Once you find the line containing "The height and width of the screenshot is (636, 1024)." in the data below, copy it and each following line exactly, up to and including the line containing "Given: Open Golden Race from top menu", and nothing else.

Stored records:
-- Opening Marker --

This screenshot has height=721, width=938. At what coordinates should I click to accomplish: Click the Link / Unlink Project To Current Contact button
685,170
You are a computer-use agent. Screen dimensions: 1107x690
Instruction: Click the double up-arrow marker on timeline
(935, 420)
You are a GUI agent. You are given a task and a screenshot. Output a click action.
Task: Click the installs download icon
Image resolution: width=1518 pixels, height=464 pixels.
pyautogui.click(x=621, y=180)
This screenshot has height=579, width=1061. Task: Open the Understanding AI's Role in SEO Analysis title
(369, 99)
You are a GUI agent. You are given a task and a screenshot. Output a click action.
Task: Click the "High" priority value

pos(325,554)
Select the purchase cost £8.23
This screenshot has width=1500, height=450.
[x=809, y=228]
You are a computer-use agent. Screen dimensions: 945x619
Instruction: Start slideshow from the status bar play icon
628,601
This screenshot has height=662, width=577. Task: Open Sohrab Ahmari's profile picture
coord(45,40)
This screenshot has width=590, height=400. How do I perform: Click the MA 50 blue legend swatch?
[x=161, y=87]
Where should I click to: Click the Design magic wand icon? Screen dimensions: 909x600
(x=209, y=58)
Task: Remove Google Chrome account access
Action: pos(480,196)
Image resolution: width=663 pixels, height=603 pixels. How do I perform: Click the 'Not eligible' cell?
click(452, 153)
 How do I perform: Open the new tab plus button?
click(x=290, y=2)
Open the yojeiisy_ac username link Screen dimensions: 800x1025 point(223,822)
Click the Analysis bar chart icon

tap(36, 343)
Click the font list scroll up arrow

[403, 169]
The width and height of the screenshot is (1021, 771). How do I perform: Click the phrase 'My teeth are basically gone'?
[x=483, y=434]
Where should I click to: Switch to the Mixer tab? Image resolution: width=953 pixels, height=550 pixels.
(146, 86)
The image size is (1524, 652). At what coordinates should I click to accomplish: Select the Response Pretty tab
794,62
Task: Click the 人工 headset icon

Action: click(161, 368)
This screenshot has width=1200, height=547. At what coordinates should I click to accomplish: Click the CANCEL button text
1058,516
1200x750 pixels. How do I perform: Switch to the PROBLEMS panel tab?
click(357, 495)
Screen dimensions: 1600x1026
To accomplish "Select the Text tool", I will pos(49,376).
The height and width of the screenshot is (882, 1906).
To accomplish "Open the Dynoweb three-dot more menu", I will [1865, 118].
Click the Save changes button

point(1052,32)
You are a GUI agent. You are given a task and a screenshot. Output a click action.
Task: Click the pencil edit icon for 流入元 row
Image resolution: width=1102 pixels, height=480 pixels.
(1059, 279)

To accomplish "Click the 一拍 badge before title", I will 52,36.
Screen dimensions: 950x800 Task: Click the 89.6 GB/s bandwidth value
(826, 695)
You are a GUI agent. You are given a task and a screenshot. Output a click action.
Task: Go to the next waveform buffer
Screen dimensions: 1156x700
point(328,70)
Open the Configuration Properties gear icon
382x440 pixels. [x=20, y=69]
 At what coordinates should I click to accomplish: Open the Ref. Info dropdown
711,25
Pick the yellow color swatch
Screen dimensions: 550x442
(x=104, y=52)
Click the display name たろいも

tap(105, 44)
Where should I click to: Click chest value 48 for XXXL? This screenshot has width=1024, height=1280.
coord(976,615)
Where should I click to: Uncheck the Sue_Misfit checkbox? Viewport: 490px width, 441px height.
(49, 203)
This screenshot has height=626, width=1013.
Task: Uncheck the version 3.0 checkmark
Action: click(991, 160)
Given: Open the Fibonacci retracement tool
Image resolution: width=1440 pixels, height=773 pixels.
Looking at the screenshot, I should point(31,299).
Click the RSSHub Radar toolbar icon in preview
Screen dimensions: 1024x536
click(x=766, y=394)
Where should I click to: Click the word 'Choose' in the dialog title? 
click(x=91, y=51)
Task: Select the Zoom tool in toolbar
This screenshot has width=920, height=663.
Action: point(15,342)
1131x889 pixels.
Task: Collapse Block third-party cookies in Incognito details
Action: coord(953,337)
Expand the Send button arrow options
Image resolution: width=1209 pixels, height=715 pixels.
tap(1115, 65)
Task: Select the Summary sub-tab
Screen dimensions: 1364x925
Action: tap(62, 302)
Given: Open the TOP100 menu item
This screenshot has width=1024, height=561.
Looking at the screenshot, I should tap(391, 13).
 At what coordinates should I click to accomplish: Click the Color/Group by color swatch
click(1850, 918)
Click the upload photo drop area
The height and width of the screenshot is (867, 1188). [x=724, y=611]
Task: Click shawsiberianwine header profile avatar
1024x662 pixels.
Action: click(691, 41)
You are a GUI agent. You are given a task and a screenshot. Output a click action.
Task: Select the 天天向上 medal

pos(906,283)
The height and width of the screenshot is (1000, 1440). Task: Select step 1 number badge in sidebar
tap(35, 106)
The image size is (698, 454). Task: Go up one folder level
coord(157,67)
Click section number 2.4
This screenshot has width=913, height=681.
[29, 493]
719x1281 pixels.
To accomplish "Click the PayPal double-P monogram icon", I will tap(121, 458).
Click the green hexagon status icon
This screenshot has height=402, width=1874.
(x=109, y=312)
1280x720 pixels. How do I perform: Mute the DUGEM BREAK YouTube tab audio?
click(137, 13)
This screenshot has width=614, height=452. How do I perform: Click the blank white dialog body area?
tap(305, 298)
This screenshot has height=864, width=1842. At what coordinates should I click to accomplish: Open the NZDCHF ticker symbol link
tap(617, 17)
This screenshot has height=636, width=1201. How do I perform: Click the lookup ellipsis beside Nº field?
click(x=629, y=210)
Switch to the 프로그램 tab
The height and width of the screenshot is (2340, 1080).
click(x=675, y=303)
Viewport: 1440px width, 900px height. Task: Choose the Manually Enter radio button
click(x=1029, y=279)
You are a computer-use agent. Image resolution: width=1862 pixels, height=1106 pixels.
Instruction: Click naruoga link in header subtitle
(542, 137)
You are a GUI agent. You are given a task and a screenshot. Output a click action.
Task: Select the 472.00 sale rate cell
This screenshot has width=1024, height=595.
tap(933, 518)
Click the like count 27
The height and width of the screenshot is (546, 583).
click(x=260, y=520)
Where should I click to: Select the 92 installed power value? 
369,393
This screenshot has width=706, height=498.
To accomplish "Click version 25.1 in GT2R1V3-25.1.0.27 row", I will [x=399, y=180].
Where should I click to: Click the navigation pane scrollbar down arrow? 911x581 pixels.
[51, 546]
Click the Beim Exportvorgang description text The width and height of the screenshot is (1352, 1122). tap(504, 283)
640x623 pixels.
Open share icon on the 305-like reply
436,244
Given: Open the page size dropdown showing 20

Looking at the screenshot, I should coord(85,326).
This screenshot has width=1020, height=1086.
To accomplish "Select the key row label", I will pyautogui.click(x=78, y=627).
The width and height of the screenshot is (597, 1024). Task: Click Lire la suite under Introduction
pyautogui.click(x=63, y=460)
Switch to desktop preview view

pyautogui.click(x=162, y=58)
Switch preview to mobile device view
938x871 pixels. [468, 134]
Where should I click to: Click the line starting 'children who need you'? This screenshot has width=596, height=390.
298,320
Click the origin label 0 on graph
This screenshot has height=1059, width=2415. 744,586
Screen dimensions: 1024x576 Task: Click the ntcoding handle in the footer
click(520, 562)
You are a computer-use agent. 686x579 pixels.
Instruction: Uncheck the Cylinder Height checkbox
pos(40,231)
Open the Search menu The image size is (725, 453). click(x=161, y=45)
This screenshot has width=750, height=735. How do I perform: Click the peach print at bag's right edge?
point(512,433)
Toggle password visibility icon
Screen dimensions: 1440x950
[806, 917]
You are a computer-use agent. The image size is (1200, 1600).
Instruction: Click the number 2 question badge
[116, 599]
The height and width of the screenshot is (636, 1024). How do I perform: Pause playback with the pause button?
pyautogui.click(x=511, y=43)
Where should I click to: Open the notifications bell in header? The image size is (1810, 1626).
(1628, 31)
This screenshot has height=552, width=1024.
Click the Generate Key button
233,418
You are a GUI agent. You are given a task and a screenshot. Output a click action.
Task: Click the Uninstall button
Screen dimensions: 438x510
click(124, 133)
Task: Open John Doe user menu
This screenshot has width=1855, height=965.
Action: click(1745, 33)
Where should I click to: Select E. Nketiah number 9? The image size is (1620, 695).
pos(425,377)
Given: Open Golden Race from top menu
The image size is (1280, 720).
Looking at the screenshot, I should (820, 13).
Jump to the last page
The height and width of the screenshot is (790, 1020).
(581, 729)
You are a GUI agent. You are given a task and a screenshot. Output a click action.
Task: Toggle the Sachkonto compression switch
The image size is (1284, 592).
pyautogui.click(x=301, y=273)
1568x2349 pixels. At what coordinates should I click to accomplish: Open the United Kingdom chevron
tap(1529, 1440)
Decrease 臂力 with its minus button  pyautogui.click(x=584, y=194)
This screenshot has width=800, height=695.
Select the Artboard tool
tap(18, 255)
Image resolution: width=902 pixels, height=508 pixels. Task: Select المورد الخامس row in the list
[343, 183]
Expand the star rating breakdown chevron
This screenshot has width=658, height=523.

-- Closing Marker --

-- Answer for this exercise --
The height and width of the screenshot is (636, 1024). How do I perform: Pause playback with the pause button?
pyautogui.click(x=511, y=43)
Where should I click to: Open the notifications bell in header? The image size is (1810, 1626).
(1628, 31)
This screenshot has height=552, width=1024.
Click the Generate Key button
233,418
You are a GUI agent. You are given a task and a screenshot. Output a click action.
Task: Click the Uninstall button
Screen dimensions: 438x510
click(124, 133)
Task: Open John Doe user menu
This screenshot has width=1855, height=965.
Action: click(1745, 33)
Where should I click to: Select E. Nketiah number 9? The image size is (1620, 695).
pos(425,377)
Given: Open Golden Race from top menu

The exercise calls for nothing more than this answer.